-------- Data for analysis
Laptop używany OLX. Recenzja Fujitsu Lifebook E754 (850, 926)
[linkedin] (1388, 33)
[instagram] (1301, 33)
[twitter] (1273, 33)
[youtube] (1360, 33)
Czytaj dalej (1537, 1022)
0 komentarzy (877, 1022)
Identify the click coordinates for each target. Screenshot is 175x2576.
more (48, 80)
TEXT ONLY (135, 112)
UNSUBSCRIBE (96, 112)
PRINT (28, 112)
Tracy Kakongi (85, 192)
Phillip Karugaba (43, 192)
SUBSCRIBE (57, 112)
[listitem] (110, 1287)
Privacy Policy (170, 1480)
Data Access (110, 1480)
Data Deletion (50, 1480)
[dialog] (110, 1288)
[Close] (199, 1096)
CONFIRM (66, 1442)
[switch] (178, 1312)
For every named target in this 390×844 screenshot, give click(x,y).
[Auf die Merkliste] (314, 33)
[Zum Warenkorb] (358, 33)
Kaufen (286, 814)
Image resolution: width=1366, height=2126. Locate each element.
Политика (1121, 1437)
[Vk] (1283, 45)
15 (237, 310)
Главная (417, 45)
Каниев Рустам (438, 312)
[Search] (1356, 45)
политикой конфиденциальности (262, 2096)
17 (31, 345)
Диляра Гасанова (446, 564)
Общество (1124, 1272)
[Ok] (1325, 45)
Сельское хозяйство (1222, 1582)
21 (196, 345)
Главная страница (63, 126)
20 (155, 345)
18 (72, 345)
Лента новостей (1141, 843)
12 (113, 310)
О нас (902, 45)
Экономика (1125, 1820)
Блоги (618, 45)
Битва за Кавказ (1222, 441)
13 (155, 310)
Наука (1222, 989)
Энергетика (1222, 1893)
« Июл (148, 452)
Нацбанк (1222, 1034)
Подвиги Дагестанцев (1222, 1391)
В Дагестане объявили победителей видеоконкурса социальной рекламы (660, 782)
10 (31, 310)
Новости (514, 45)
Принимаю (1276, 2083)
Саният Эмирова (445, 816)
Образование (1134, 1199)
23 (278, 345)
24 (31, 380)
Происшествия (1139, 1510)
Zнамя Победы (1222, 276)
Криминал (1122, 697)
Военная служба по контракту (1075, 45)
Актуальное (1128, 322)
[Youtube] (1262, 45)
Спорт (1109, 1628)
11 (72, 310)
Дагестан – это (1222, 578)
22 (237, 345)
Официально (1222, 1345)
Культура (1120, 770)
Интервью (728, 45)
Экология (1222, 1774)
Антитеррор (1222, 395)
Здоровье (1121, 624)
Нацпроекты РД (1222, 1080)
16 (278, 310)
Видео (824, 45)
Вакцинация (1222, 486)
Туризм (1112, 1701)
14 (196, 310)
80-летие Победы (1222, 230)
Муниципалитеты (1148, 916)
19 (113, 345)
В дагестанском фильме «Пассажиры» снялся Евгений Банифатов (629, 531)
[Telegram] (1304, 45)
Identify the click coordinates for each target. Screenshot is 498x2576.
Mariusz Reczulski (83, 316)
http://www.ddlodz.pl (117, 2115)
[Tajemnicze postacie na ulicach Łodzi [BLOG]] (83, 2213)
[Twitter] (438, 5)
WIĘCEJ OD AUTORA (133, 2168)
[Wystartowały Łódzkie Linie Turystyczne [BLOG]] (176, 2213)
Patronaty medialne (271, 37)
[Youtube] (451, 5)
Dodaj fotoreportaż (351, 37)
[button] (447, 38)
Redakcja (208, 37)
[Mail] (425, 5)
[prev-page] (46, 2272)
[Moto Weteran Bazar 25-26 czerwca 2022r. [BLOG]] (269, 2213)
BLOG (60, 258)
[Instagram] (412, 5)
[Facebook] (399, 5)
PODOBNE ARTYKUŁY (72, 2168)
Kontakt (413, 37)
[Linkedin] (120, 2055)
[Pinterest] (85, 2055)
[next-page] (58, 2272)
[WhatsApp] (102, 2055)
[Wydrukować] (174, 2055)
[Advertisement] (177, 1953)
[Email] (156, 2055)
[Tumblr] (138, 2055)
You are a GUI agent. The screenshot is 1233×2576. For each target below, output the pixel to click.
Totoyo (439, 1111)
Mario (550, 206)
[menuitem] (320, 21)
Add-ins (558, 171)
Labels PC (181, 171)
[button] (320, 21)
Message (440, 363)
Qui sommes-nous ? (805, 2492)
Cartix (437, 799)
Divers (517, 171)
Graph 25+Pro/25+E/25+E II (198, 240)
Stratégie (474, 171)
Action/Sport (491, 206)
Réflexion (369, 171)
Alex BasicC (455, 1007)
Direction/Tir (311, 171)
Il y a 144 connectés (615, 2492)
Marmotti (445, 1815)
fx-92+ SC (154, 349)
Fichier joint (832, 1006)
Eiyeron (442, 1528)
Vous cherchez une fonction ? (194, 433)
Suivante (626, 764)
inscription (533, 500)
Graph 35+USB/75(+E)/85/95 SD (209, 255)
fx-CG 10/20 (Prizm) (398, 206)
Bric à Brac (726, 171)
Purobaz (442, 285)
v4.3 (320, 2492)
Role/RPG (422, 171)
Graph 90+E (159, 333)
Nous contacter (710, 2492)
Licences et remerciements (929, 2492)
----------------
About this task:
Reproduce every line above, keeping each word exactly as it appears.

Solution for this exercise:
Laptop używany OLX. Recenzja Fujitsu Lifebook E754 (850, 926)
[linkedin] (1388, 33)
[instagram] (1301, 33)
[twitter] (1273, 33)
[youtube] (1360, 33)
Czytaj dalej (1537, 1022)
0 komentarzy (877, 1022)
Identify the click coordinates for each target. Screenshot is 175x2576.
more (48, 80)
TEXT ONLY (135, 112)
UNSUBSCRIBE (96, 112)
PRINT (28, 112)
Tracy Kakongi (85, 192)
Phillip Karugaba (43, 192)
SUBSCRIBE (57, 112)
[listitem] (110, 1287)
Privacy Policy (170, 1480)
Data Access (110, 1480)
Data Deletion (50, 1480)
[dialog] (110, 1288)
[Close] (199, 1096)
CONFIRM (66, 1442)
[switch] (178, 1312)
For every named target in this 390×844 screenshot, give click(x,y).
[Auf die Merkliste] (314, 33)
[Zum Warenkorb] (358, 33)
Kaufen (286, 814)
Image resolution: width=1366, height=2126. Locate each element.
Политика (1121, 1437)
[Vk] (1283, 45)
15 (237, 310)
Главная (417, 45)
Каниев Рустам (438, 312)
[Search] (1356, 45)
политикой конфиденциальности (262, 2096)
17 (31, 345)
Диляра Гасанова (446, 564)
Общество (1124, 1272)
[Ok] (1325, 45)
Сельское хозяйство (1222, 1582)
21 (196, 345)
Главная страница (63, 126)
20 (155, 345)
18 (72, 345)
Лента новостей (1141, 843)
12 (113, 310)
О нас (902, 45)
Экономика (1125, 1820)
Блоги (618, 45)
Битва за Кавказ (1222, 441)
13 (155, 310)
Наука (1222, 989)
Энергетика (1222, 1893)
« Июл (148, 452)
Нацбанк (1222, 1034)
Подвиги Дагестанцев (1222, 1391)
В Дагестане объявили победителей видеоконкурса социальной рекламы (660, 782)
10 (31, 310)
Новости (514, 45)
Принимаю (1276, 2083)
Саният Эмирова (445, 816)
Образование (1134, 1199)
23 (278, 345)
24 (31, 380)
Происшествия (1139, 1510)
Zнамя Победы (1222, 276)
Криминал (1122, 697)
Военная служба по контракту (1075, 45)
Актуальное (1128, 322)
[Youtube] (1262, 45)
Спорт (1109, 1628)
11 (72, 310)
Дагестан – это (1222, 578)
22 (237, 345)
Официально (1222, 1345)
Культура (1120, 770)
Интервью (728, 45)
Экология (1222, 1774)
Антитеррор (1222, 395)
Здоровье (1121, 624)
Нацпроекты РД (1222, 1080)
16 (278, 310)
Видео (824, 45)
Вакцинация (1222, 486)
Туризм (1112, 1701)
14 (196, 310)
80-летие Победы (1222, 230)
Муниципалитеты (1148, 916)
19 (113, 345)
В дагестанском фильме «Пассажиры» снялся Евгений Банифатов (629, 531)
[Telegram] (1304, 45)
Identify the click coordinates for each target. Screenshot is 498x2576.
Mariusz Reczulski (83, 316)
http://www.ddlodz.pl (117, 2115)
[Tajemnicze postacie na ulicach Łodzi [BLOG]] (83, 2213)
[Twitter] (438, 5)
WIĘCEJ OD AUTORA (133, 2168)
[Wystartowały Łódzkie Linie Turystyczne [BLOG]] (176, 2213)
Patronaty medialne (271, 37)
[Youtube] (451, 5)
Dodaj fotoreportaż (351, 37)
[button] (447, 38)
Redakcja (208, 37)
[Mail] (425, 5)
[prev-page] (46, 2272)
[Moto Weteran Bazar 25-26 czerwca 2022r. [BLOG]] (269, 2213)
BLOG (60, 258)
[Instagram] (412, 5)
[Facebook] (399, 5)
PODOBNE ARTYKUŁY (72, 2168)
Kontakt (413, 37)
[Linkedin] (120, 2055)
[Pinterest] (85, 2055)
[next-page] (58, 2272)
[WhatsApp] (102, 2055)
[Wydrukować] (174, 2055)
[Advertisement] (177, 1953)
[Email] (156, 2055)
[Tumblr] (138, 2055)
You are a GUI agent. The screenshot is 1233×2576. For each target below, output the pixel to click.
Totoyo (439, 1111)
Mario (550, 206)
[menuitem] (320, 21)
Add-ins (558, 171)
Labels PC (181, 171)
[button] (320, 21)
Message (440, 363)
Qui sommes-nous ? (805, 2492)
Cartix (437, 799)
Divers (517, 171)
Graph 25+Pro/25+E/25+E II (198, 240)
Stratégie (474, 171)
Action/Sport (491, 206)
Réflexion (369, 171)
Alex BasicC (455, 1007)
Direction/Tir (311, 171)
Il y a 144 connectés (615, 2492)
Marmotti (445, 1815)
fx-92+ SC (154, 349)
Fichier joint (832, 1006)
Eiyeron (442, 1528)
Vous cherchez une fonction ? (194, 433)
Suivante (626, 764)
inscription (533, 500)
Graph 35+USB/75(+E)/85/95 SD (209, 255)
fx-CG 10/20 (Prizm) (398, 206)
Bric à Brac (726, 171)
Purobaz (442, 285)
v4.3 (320, 2492)
Role/RPG (422, 171)
Graph 90+E (159, 333)
Nous contacter (710, 2492)
Licences et remerciements (929, 2492)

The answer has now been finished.